*PROBLEM TO WORK ON*.
Print the data that follows word for word, leaving out any picture.

_ _ _ _

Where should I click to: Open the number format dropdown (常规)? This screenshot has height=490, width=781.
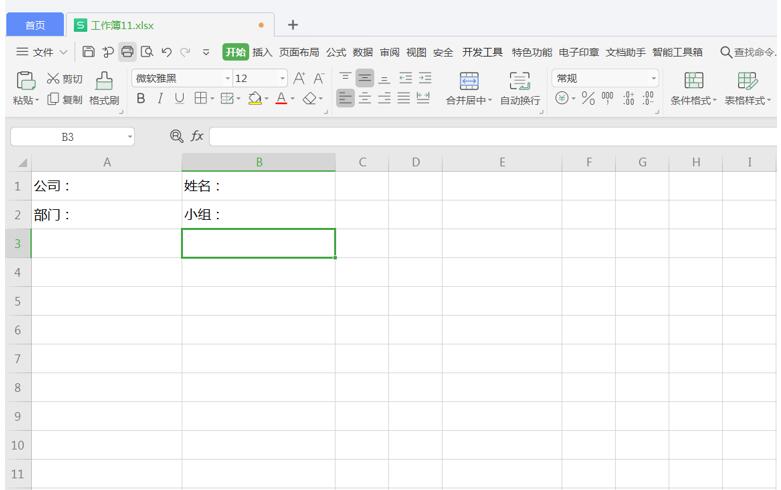tap(654, 78)
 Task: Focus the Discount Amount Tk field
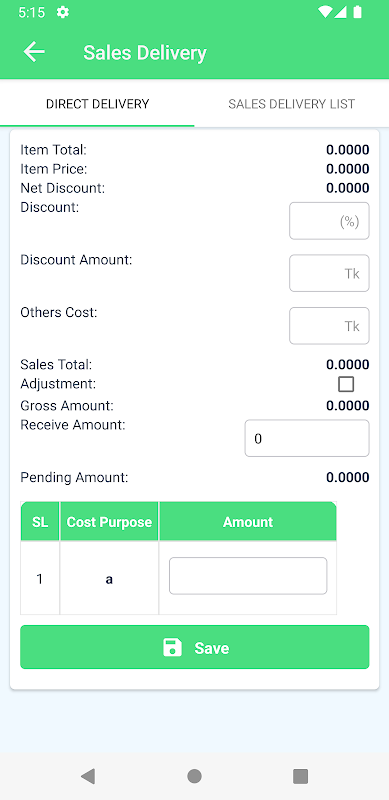(329, 273)
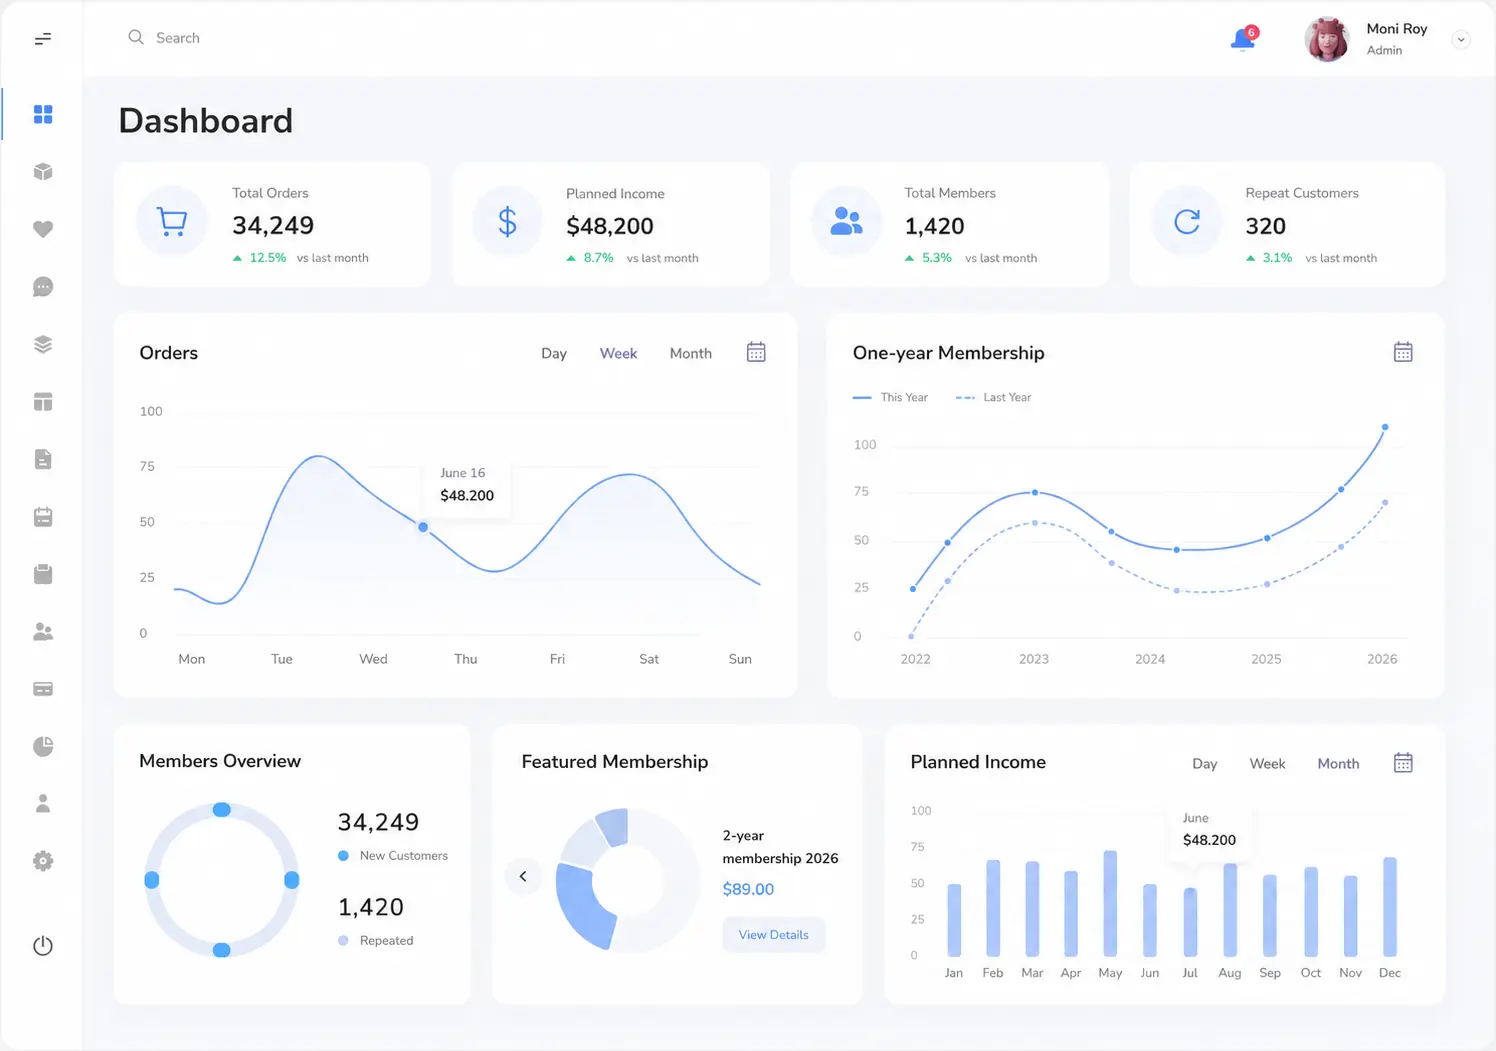Click the top handle on Members ring
Screen dimensions: 1496x1051
tap(222, 809)
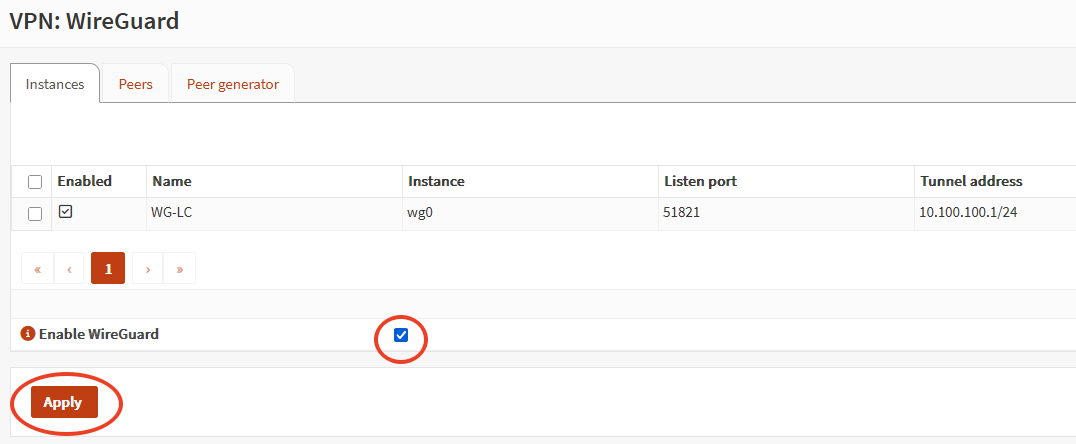This screenshot has height=444, width=1076.
Task: Go to the first page of instances
Action: (37, 268)
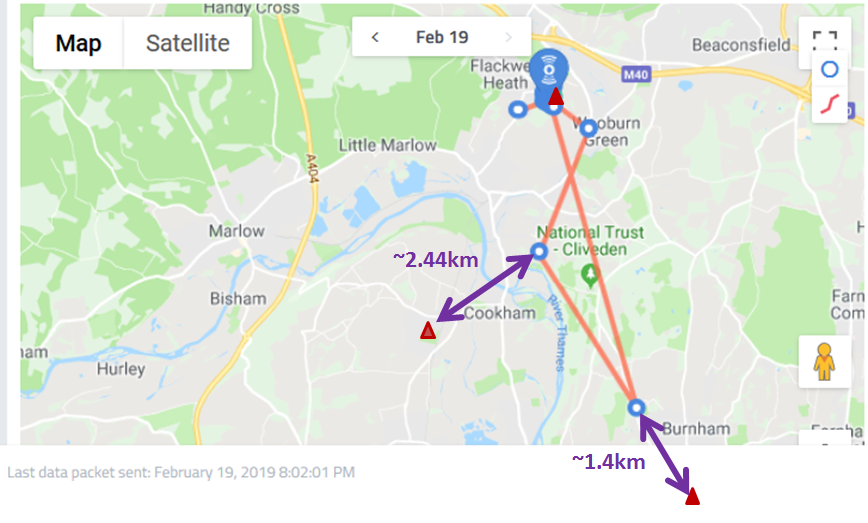Toggle the red route line display
Screen dimensions: 868x523
(x=829, y=104)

_ _ _ _

*OUTPUT OF THE EXERCISE*.
Where should I click to: Open the number format dropdown (常规)? This screenshot has height=490, width=781.
tap(654, 78)
 Task: Focus the Discount Amount Tk field
(329, 273)
Click the top handle on Members ring
Screen dimensions: 1496x1051
tap(222, 809)
This screenshot has height=444, width=1076.
Task: Go to the first page of instances
Action: (37, 268)
Toggle the red route line display
Screen dimensions: 868x523
(x=829, y=104)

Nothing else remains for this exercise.